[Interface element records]
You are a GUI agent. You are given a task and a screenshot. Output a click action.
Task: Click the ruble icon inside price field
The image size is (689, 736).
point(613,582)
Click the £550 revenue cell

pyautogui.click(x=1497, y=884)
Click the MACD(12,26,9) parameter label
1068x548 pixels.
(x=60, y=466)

> [The problem] Reproduce all of the data above word for word.

> [Solution to the exercise]
You are a GUI agent. You are given a task and a screenshot. Output a click action.
Task: Click the ruble icon inside price field
The image size is (689, 736).
point(613,582)
Click the £550 revenue cell

pyautogui.click(x=1497, y=884)
Click the MACD(12,26,9) parameter label
1068x548 pixels.
(x=60, y=466)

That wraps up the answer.